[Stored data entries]
━━━━━━━━━━
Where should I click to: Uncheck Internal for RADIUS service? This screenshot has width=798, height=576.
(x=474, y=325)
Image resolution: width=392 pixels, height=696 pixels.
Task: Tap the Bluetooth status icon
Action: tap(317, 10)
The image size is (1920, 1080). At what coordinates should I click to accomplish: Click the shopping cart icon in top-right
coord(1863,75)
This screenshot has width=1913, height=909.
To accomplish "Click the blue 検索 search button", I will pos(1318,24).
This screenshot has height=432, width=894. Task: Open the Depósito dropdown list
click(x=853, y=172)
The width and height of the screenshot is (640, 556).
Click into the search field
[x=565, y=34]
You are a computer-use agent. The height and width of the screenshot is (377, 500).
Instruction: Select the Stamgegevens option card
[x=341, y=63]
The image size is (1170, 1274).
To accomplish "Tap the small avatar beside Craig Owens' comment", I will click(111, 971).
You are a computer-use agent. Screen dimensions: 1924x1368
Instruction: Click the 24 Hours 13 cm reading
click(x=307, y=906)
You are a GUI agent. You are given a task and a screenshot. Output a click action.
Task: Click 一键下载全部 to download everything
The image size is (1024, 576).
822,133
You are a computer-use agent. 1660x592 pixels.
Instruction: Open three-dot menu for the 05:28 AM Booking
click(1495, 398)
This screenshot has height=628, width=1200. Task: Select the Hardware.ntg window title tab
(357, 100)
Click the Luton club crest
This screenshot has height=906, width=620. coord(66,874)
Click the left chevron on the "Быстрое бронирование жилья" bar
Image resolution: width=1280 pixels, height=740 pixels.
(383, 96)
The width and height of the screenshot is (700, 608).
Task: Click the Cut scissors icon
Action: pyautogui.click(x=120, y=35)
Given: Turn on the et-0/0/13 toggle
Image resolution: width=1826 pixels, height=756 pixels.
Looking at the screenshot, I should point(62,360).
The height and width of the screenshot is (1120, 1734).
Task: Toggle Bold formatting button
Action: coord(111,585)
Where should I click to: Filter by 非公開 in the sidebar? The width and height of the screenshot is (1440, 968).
━━━━━━━━━━
* _Activity_
Print the records above exactly as they appear.

* _Response box_
Where should I click to: Uncheck Internal for RADIUS service? This screenshot has width=798, height=576.
(x=474, y=325)
Image resolution: width=392 pixels, height=696 pixels.
Task: Tap the Bluetooth status icon
Action: tap(317, 10)
The image size is (1920, 1080). At what coordinates should I click to accomplish: Click the shopping cart icon in top-right
coord(1863,75)
This screenshot has width=1913, height=909.
To accomplish "Click the blue 検索 search button", I will pos(1318,24).
This screenshot has height=432, width=894. Task: Open the Depósito dropdown list
click(x=853, y=172)
The width and height of the screenshot is (640, 556).
Click into the search field
[x=565, y=34]
You are a computer-use agent. The height and width of the screenshot is (377, 500).
Instruction: Select the Stamgegevens option card
[x=341, y=63]
The image size is (1170, 1274).
To accomplish "Tap the small avatar beside Craig Owens' comment", I will click(111, 971).
You are a computer-use agent. Screen dimensions: 1924x1368
Instruction: Click the 24 Hours 13 cm reading
click(x=307, y=906)
You are a GUI agent. You are given a task and a screenshot. Output a click action.
Task: Click 一键下载全部 to download everything
The image size is (1024, 576).
822,133
You are a computer-use agent. 1660x592 pixels.
Instruction: Open three-dot menu for the 05:28 AM Booking
click(1495, 398)
This screenshot has height=628, width=1200. Task: Select the Hardware.ntg window title tab
(357, 100)
Click the Luton club crest
This screenshot has height=906, width=620. coord(66,874)
Click the left chevron on the "Быстрое бронирование жилья" bar
Image resolution: width=1280 pixels, height=740 pixels.
(383, 96)
The width and height of the screenshot is (700, 608).
Task: Click the Cut scissors icon
Action: pyautogui.click(x=120, y=35)
Given: Turn on the et-0/0/13 toggle
Image resolution: width=1826 pixels, height=756 pixels.
Looking at the screenshot, I should point(62,360).
The height and width of the screenshot is (1120, 1734).
Task: Toggle Bold formatting button
Action: coord(111,585)
Where should I click to: Filter by 非公開 in the sidebar? The width and height of the screenshot is (1440, 968).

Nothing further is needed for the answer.